◆ **Record set**

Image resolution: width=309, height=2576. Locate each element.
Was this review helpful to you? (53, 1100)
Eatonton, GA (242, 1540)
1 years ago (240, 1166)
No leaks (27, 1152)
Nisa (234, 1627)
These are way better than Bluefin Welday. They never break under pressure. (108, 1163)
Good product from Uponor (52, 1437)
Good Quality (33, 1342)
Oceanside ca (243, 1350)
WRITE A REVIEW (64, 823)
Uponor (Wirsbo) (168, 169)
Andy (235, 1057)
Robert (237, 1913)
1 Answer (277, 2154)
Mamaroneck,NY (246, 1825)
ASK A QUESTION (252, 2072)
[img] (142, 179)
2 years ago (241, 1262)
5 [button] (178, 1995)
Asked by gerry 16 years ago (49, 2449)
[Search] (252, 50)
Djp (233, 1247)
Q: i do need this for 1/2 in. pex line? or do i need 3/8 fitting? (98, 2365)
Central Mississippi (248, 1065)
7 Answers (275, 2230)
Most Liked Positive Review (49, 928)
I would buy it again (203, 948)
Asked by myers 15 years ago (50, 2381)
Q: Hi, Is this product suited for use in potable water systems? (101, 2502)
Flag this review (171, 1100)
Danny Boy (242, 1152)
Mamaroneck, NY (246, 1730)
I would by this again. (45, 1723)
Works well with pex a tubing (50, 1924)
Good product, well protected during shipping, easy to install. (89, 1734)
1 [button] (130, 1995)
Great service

◆ **Required action**
A single number is the answer: the count of lines above that include the string "would".

◆ **Task answer**
2